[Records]
-- begin --

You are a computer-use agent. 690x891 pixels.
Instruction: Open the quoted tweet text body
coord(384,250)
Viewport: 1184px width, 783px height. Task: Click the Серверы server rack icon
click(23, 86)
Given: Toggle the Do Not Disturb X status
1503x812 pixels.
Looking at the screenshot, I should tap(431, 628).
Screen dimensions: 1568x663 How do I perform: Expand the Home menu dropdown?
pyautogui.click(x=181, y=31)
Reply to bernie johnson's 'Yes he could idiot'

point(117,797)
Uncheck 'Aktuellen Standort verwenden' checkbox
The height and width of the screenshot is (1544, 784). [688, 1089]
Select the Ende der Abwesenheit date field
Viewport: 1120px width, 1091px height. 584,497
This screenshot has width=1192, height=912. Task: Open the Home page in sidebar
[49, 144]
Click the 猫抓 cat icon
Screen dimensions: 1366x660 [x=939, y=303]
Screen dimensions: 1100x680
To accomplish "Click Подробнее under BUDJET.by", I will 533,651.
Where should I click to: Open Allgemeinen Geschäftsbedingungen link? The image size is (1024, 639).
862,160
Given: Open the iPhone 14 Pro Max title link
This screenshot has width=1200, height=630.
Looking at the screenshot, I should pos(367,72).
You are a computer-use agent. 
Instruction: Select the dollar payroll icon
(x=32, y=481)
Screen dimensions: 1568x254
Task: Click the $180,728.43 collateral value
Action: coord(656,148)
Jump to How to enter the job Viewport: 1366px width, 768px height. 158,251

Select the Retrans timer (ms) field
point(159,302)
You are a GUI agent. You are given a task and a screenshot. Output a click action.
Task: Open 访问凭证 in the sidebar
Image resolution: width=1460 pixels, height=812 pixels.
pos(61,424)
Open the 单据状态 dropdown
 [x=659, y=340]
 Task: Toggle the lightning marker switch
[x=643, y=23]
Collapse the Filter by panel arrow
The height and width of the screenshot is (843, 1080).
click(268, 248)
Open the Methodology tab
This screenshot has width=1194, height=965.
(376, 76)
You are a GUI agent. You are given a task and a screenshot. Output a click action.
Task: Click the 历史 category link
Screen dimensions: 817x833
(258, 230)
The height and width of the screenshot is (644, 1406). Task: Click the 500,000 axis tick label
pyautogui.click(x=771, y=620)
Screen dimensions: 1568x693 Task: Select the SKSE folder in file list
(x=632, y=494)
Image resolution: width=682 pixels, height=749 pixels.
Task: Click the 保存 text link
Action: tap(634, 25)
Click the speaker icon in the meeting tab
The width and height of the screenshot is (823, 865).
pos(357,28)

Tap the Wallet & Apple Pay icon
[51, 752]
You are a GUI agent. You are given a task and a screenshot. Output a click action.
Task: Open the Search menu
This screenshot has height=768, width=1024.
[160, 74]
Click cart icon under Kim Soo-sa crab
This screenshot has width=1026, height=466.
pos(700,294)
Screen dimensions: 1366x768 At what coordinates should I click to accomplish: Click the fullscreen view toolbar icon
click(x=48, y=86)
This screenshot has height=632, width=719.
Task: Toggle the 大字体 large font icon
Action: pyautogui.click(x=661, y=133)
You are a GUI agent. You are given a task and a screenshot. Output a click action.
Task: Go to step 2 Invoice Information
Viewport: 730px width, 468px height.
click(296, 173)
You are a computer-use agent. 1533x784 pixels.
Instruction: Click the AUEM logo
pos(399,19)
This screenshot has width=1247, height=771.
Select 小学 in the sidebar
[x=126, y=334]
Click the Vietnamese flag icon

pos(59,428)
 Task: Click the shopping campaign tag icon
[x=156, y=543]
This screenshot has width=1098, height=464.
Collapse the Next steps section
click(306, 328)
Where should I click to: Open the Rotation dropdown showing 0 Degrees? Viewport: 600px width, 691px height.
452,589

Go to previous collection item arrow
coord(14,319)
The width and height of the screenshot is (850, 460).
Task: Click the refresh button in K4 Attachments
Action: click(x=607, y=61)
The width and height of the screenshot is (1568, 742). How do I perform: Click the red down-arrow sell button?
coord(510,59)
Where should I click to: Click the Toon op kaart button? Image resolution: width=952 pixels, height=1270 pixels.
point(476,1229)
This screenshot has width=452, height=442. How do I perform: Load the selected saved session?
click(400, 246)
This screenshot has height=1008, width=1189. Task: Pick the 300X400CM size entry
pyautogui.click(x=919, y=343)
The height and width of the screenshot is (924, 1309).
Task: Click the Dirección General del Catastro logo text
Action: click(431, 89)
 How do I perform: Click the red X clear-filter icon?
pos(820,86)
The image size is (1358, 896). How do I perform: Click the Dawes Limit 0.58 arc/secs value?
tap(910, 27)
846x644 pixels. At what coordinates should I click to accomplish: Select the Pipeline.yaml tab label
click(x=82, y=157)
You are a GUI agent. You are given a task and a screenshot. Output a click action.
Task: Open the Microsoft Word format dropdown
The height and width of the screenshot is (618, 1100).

-- end --

REQUIREMENTS: Find every line in the listing above that contains the string "Viewport" and copy each one. Match case exactly.

EXERCISE RESULT:
Viewport: 1184px width, 783px height. Task: Click the Серверы server rack icon
Viewport: 1120px width, 1091px height. 584,497
Jump to How to enter the job Viewport: 1366px width, 768px height. 158,251
Viewport: 730px width, 468px height.
Where should I click to: Open the Rotation dropdown showing 0 Degrees? Viewport: 600px width, 691px height.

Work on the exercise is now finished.